• **Exercise goal**: Your task is to return the data below, word for word.

• **Data to examine**:

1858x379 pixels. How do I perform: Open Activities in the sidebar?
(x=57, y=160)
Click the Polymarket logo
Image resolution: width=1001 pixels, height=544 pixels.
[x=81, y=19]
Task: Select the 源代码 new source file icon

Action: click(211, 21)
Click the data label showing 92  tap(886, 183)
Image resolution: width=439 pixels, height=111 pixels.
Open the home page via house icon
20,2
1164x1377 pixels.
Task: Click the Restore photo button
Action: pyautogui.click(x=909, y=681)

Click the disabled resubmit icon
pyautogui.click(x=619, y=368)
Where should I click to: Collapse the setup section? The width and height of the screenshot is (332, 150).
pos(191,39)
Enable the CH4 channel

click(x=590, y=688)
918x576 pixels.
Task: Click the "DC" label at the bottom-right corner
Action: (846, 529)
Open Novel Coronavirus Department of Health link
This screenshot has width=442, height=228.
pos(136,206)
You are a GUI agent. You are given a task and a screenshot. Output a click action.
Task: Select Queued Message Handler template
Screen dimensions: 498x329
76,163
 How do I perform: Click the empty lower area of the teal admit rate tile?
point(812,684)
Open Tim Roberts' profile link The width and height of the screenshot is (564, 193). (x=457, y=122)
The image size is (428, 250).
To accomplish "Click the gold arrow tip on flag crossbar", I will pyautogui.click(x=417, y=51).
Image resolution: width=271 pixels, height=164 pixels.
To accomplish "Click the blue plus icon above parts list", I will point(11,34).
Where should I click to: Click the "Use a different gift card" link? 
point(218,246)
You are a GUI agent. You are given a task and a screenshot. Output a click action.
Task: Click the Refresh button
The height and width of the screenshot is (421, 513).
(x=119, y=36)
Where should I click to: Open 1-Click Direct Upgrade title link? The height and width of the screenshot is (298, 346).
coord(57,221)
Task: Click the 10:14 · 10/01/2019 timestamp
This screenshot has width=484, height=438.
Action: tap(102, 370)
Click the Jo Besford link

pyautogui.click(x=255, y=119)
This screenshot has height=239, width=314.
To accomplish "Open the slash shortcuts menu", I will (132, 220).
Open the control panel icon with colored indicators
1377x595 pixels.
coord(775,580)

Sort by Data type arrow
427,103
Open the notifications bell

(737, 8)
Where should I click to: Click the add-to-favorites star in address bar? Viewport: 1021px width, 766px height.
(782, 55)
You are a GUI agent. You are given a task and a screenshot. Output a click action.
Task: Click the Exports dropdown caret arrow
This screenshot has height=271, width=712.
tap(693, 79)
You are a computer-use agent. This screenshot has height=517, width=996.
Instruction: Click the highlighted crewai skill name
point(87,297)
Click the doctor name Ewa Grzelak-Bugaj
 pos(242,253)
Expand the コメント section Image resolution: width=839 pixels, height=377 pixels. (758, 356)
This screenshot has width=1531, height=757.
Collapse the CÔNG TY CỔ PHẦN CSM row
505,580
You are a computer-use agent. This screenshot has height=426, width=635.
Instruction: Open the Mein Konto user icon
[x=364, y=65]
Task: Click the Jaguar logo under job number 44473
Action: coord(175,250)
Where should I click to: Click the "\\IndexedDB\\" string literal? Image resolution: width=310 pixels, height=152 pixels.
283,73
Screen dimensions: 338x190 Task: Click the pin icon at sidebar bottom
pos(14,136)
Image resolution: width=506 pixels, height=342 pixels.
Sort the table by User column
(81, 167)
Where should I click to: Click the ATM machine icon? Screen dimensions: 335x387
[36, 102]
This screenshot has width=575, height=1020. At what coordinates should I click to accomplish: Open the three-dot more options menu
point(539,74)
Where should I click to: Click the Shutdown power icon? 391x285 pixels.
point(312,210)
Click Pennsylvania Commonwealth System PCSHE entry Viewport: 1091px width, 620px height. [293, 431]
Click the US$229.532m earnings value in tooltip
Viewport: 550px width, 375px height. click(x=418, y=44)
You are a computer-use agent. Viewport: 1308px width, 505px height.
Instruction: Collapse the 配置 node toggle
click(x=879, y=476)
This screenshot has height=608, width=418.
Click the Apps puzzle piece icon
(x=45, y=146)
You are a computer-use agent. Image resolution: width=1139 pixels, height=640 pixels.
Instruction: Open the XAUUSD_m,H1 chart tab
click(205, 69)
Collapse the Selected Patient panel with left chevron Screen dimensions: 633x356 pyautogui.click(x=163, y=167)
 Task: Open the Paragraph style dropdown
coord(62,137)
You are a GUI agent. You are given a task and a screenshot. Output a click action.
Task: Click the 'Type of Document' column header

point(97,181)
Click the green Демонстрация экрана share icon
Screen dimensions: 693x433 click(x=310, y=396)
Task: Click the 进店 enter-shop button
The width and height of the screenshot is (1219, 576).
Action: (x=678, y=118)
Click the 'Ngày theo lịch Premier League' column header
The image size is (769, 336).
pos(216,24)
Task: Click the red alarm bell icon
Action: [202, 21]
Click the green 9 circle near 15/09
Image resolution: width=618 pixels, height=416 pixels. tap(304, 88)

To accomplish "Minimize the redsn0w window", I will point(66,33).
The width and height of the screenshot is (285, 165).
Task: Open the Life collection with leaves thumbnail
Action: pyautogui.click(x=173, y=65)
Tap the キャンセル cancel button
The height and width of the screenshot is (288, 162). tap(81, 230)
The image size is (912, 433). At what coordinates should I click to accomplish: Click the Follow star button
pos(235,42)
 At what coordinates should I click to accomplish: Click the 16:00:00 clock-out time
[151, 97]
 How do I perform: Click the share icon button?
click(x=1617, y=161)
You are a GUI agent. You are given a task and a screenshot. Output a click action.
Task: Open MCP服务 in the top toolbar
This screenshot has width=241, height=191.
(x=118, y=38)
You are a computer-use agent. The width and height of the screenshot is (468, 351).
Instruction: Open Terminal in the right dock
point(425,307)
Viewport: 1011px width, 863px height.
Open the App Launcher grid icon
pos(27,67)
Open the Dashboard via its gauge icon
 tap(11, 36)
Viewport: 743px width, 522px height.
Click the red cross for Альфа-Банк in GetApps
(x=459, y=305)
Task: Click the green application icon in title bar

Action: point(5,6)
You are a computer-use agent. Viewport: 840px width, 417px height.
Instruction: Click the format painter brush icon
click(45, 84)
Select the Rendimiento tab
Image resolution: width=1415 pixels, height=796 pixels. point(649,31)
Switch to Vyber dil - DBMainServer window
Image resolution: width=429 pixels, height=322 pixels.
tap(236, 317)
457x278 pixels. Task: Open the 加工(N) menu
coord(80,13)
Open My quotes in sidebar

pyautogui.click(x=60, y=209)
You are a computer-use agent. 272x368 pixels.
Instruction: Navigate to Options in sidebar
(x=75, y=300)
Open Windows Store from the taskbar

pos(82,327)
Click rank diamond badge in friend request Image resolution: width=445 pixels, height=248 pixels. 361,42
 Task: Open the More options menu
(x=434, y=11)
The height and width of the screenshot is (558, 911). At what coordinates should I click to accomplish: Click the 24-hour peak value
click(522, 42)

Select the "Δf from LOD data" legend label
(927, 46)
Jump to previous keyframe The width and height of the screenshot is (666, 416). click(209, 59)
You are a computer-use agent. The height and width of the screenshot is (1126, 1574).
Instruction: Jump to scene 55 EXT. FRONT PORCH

• **Result for this task**:
1858x379 pixels. How do I perform: Open Activities in the sidebar?
(x=57, y=160)
Click the Polymarket logo
Image resolution: width=1001 pixels, height=544 pixels.
[x=81, y=19]
Task: Select the 源代码 new source file icon

Action: click(211, 21)
Click the data label showing 92  tap(886, 183)
Image resolution: width=439 pixels, height=111 pixels.
Open the home page via house icon
20,2
1164x1377 pixels.
Task: Click the Restore photo button
Action: pyautogui.click(x=909, y=681)

Click the disabled resubmit icon
pyautogui.click(x=619, y=368)
Where should I click to: Collapse the setup section? The width and height of the screenshot is (332, 150).
pos(191,39)
Enable the CH4 channel

click(x=590, y=688)
918x576 pixels.
Task: Click the "DC" label at the bottom-right corner
Action: (846, 529)
Open Novel Coronavirus Department of Health link
This screenshot has width=442, height=228.
pos(136,206)
You are a GUI agent. You are given a task and a screenshot. Output a click action.
Task: Select Queued Message Handler template
Screen dimensions: 498x329
76,163
 How do I perform: Click the empty lower area of the teal admit rate tile?
point(812,684)
Open Tim Roberts' profile link The width and height of the screenshot is (564, 193). (x=457, y=122)
The image size is (428, 250).
To accomplish "Click the gold arrow tip on flag crossbar", I will pyautogui.click(x=417, y=51).
Image resolution: width=271 pixels, height=164 pixels.
To accomplish "Click the blue plus icon above parts list", I will point(11,34).
Where should I click to: Click the "Use a different gift card" link? 
point(218,246)
You are a GUI agent. You are given a task and a screenshot. Output a click action.
Task: Click the Refresh button
The height and width of the screenshot is (421, 513).
(x=119, y=36)
Where should I click to: Open 1-Click Direct Upgrade title link? The height and width of the screenshot is (298, 346).
coord(57,221)
Task: Click the 10:14 · 10/01/2019 timestamp
This screenshot has width=484, height=438.
Action: tap(102, 370)
Click the Jo Besford link

pyautogui.click(x=255, y=119)
This screenshot has height=239, width=314.
To accomplish "Open the slash shortcuts menu", I will (132, 220).
Open the control panel icon with colored indicators
1377x595 pixels.
coord(775,580)

Sort by Data type arrow
427,103
Open the notifications bell

(737, 8)
Where should I click to: Click the add-to-favorites star in address bar? Viewport: 1021px width, 766px height.
(782, 55)
You are a GUI agent. You are given a task and a screenshot. Output a click action.
Task: Click the Exports dropdown caret arrow
This screenshot has height=271, width=712.
tap(693, 79)
You are a computer-use agent. This screenshot has height=517, width=996.
Instruction: Click the highlighted crewai skill name
point(87,297)
Click the doctor name Ewa Grzelak-Bugaj
 pos(242,253)
Expand the コメント section Image resolution: width=839 pixels, height=377 pixels. (758, 356)
This screenshot has width=1531, height=757.
Collapse the CÔNG TY CỔ PHẦN CSM row
505,580
You are a computer-use agent. This screenshot has height=426, width=635.
Instruction: Open the Mein Konto user icon
[x=364, y=65]
Task: Click the Jaguar logo under job number 44473
Action: coord(175,250)
Where should I click to: Click the "\\IndexedDB\\" string literal? Image resolution: width=310 pixels, height=152 pixels.
283,73
Screen dimensions: 338x190 Task: Click the pin icon at sidebar bottom
pos(14,136)
Image resolution: width=506 pixels, height=342 pixels.
Sort the table by User column
(81, 167)
Where should I click to: Click the ATM machine icon? Screen dimensions: 335x387
[36, 102]
This screenshot has width=575, height=1020. At what coordinates should I click to accomplish: Open the three-dot more options menu
point(539,74)
Where should I click to: Click the Shutdown power icon? 391x285 pixels.
point(312,210)
Click Pennsylvania Commonwealth System PCSHE entry Viewport: 1091px width, 620px height. [293, 431]
Click the US$229.532m earnings value in tooltip
Viewport: 550px width, 375px height. click(x=418, y=44)
You are a computer-use agent. Viewport: 1308px width, 505px height.
Instruction: Collapse the 配置 node toggle
click(x=879, y=476)
This screenshot has height=608, width=418.
Click the Apps puzzle piece icon
(x=45, y=146)
You are a computer-use agent. Image resolution: width=1139 pixels, height=640 pixels.
Instruction: Open the XAUUSD_m,H1 chart tab
click(205, 69)
Collapse the Selected Patient panel with left chevron Screen dimensions: 633x356 pyautogui.click(x=163, y=167)
 Task: Open the Paragraph style dropdown
coord(62,137)
You are a GUI agent. You are given a task and a screenshot. Output a click action.
Task: Click the 'Type of Document' column header

point(97,181)
Click the green Демонстрация экрана share icon
Screen dimensions: 693x433 click(x=310, y=396)
Task: Click the 进店 enter-shop button
The width and height of the screenshot is (1219, 576).
Action: (x=678, y=118)
Click the 'Ngày theo lịch Premier League' column header
The image size is (769, 336).
pos(216,24)
Task: Click the red alarm bell icon
Action: [202, 21]
Click the green 9 circle near 15/09
Image resolution: width=618 pixels, height=416 pixels. tap(304, 88)

To accomplish "Minimize the redsn0w window", I will point(66,33).
The width and height of the screenshot is (285, 165).
Task: Open the Life collection with leaves thumbnail
Action: pyautogui.click(x=173, y=65)
Tap the キャンセル cancel button
The height and width of the screenshot is (288, 162). tap(81, 230)
The image size is (912, 433). At what coordinates should I click to accomplish: Click the Follow star button
pos(235,42)
 At what coordinates should I click to accomplish: Click the 16:00:00 clock-out time
[151, 97]
 How do I perform: Click the share icon button?
click(x=1617, y=161)
You are a GUI agent. You are given a task and a screenshot. Output a click action.
Task: Open MCP服务 in the top toolbar
This screenshot has width=241, height=191.
(x=118, y=38)
You are a computer-use agent. The width and height of the screenshot is (468, 351).
Instruction: Open Terminal in the right dock
point(425,307)
Viewport: 1011px width, 863px height.
Open the App Launcher grid icon
pos(27,67)
Open the Dashboard via its gauge icon
 tap(11, 36)
Viewport: 743px width, 522px height.
Click the red cross for Альфа-Банк in GetApps
(x=459, y=305)
Task: Click the green application icon in title bar

Action: point(5,6)
You are a computer-use agent. Viewport: 840px width, 417px height.
Instruction: Click the format painter brush icon
click(45, 84)
Select the Rendimiento tab
Image resolution: width=1415 pixels, height=796 pixels. point(649,31)
Switch to Vyber dil - DBMainServer window
Image resolution: width=429 pixels, height=322 pixels.
tap(236, 317)
457x278 pixels. Task: Open the 加工(N) menu
coord(80,13)
Open My quotes in sidebar

pyautogui.click(x=60, y=209)
You are a computer-use agent. 272x368 pixels.
Instruction: Navigate to Options in sidebar
(x=75, y=300)
Open Windows Store from the taskbar

pos(82,327)
Click rank diamond badge in friend request Image resolution: width=445 pixels, height=248 pixels. 361,42
 Task: Open the More options menu
(x=434, y=11)
The height and width of the screenshot is (558, 911). At what coordinates should I click to accomplish: Click the 24-hour peak value
click(522, 42)

Select the "Δf from LOD data" legend label
(927, 46)
Jump to previous keyframe The width and height of the screenshot is (666, 416). click(209, 59)
You are a computer-use agent. The height and width of the screenshot is (1126, 1574).
Instruction: Jump to scene 55 EXT. FRONT PORCH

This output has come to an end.